あれから1年 ルディ・ダーネンス

 昨年のワールドカップ第2戦のツール・ド・フランドルで、ルディ・ダーネンスが事故に遭った事を、私はレース後、知らされた。早朝、テレビ解説の為スタート地点に向かう途中に、高速道路で事故にあったと言うのだ。でもその時、自分としてはあまり実感がわかなかった。何が起こったのかよく分からなかったのである。

 ルディ・ダーネンスと言えば、90年に世界選手権が宇都宮で行われた時に、優勝したベルギーの選手である。当時、私は、家族と一緒にキャンプをしながら、世界戦のレースを楽しんでいたので、それなりに記憶に残っていた。彼は、世界チャンピョンになった後、成績が振るわず、92年に心臓病が原因で引退していた。

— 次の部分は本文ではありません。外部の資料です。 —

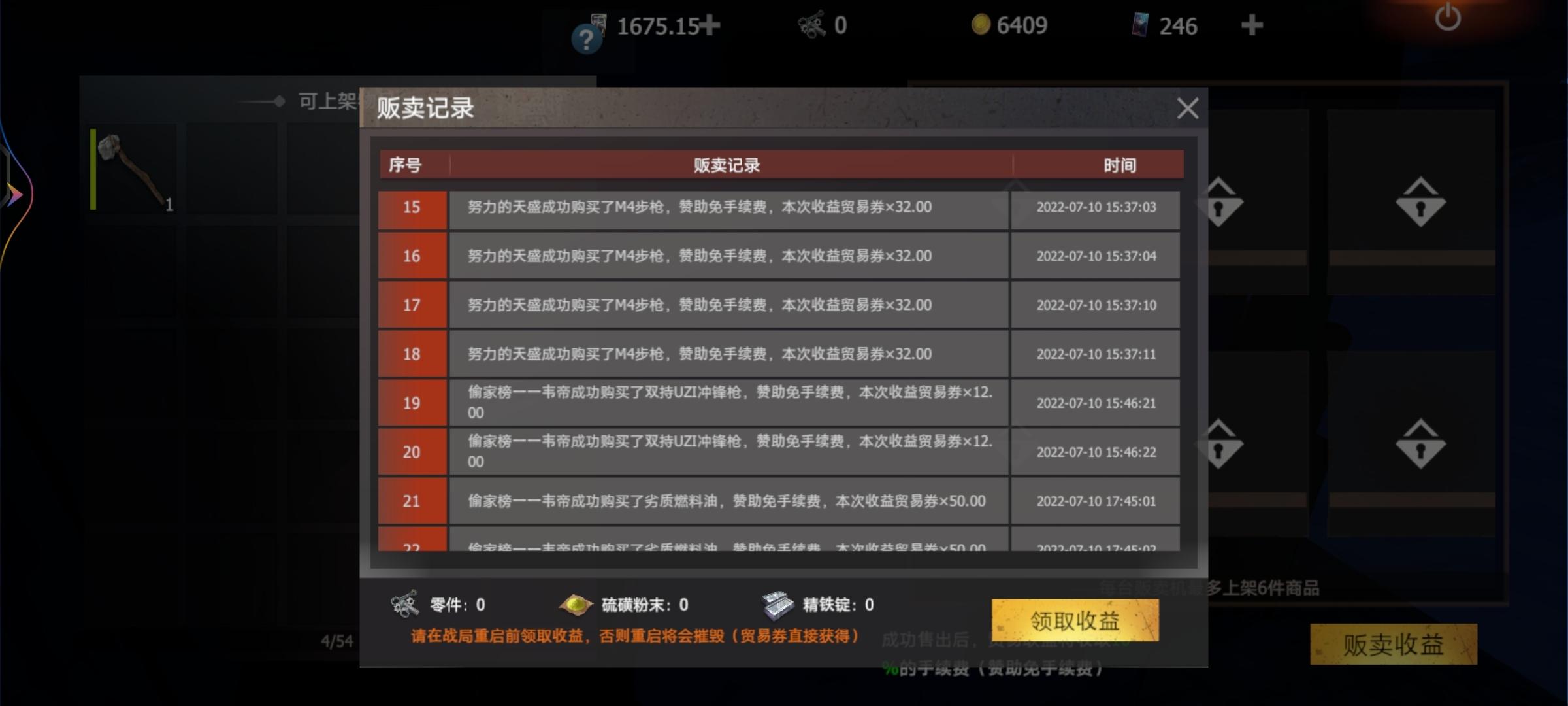This screenshot has height=706, width=1568.
Task: Click the gold coin icon showing 6409
Action: click(x=980, y=25)
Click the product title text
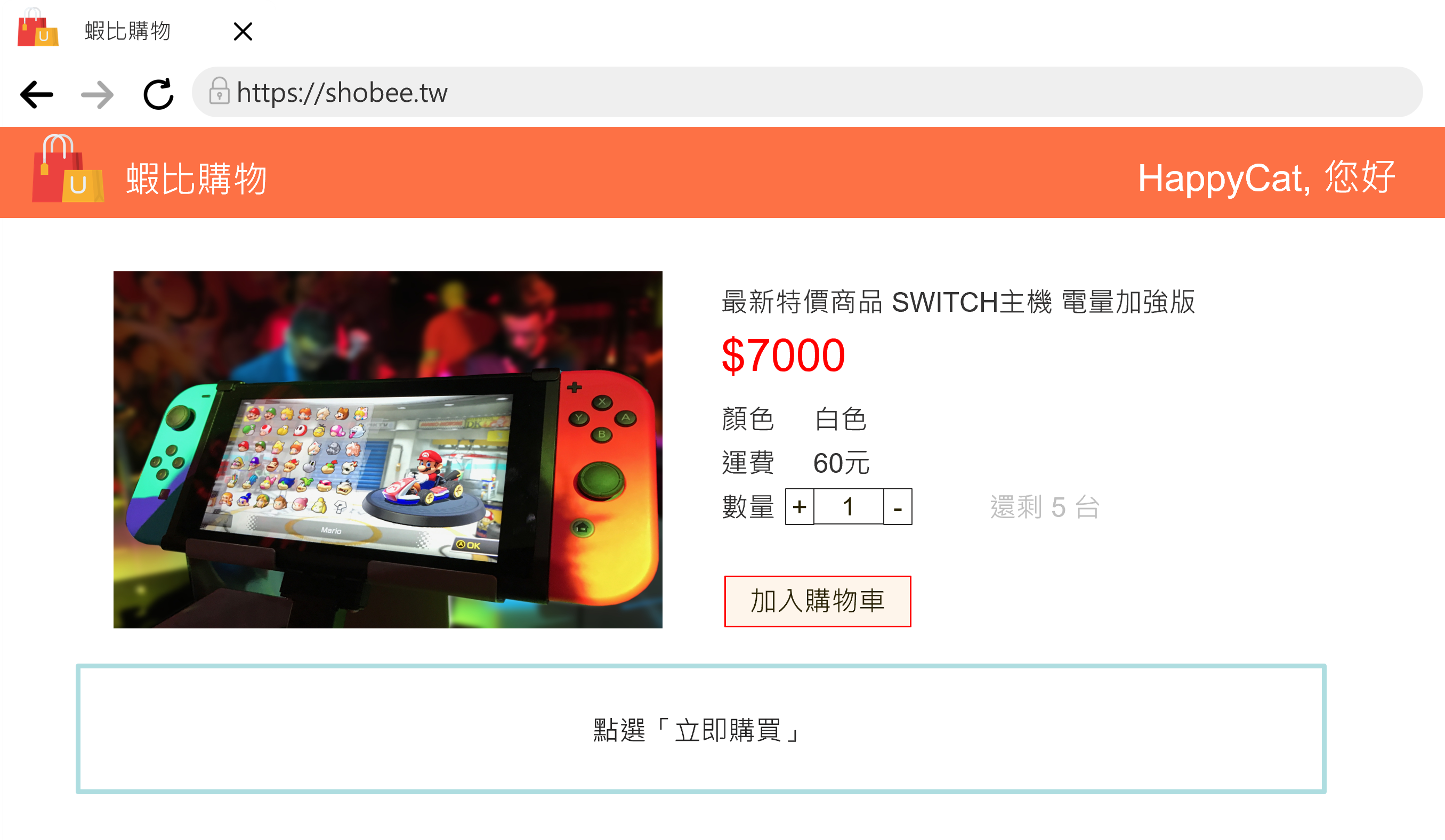 pos(958,302)
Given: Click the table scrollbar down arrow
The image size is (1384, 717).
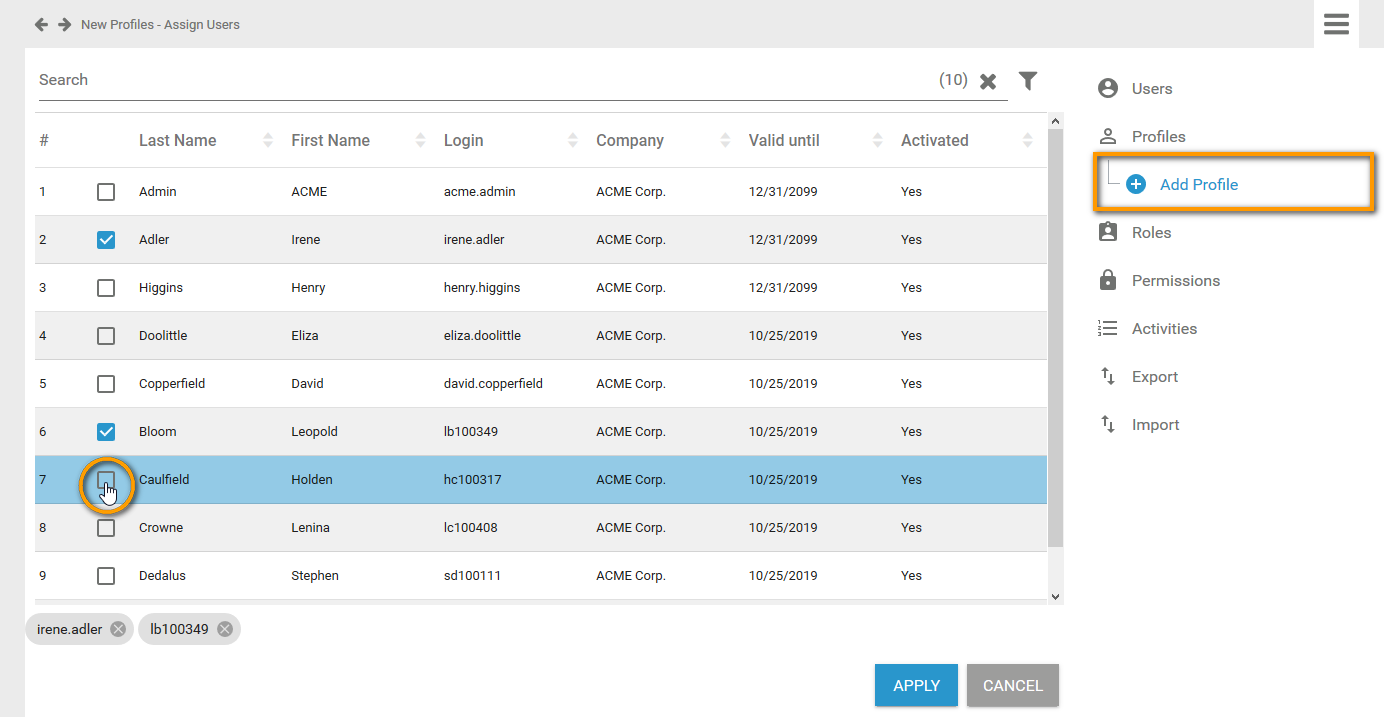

 そのダーネンスさんに、去年のツール・デ・フランドルの前日、私がプレスカードをもらいにブリュージュへ行った時、初めてお会いした。

 実を言うと、知り合いの計らいで、ツール・デ・フランドルの3日後に行われるゲント〜ベベルゲムでダーネンスさんの運転する車に、私も同乗させてもらう事になっていたのである。こんなチャンスはなかなかないだろうから、ぜひこの機会に、世界戦での話とか、引退後の話を聞こうと楽しみだった。

 そう言う訳で、ダーネンスさんに挨拶をしに行ったのである。すらっと背が高く、細身のいかにも紳士的な印象を持った人だった。いきなり、「水曜日に、僕の車に乗るんだよね。」と話しかけられた。「宇都宮の世界戦で優勝したんですよね。」と言ったら、にこにこしながら、「そうだよ。宇都宮で世界チャンピョンになったんだ。」と答えてくれた。とても気さくな感じの人だった。「今度、いろいろお話聞かせてください。」と言って、握手した後、ダーネンスさんは、「それじゃ、また水曜日に。」と言って去っていった。ほんのちょっと言葉を交わしただけだった。

そして、その次の日、悲劇は起こった。

約束の水曜日、待ちに待っていた水曜日には、もう二度とダーネンスさんに会う事はできなかったのである。

4月6日の月曜日、37歳の誕生日を目前に、この世を去ったルディ・ダーネンス。

ベージュのトレンチコートを着たすらりとした後ろ姿が、今でも目に焼き付いている。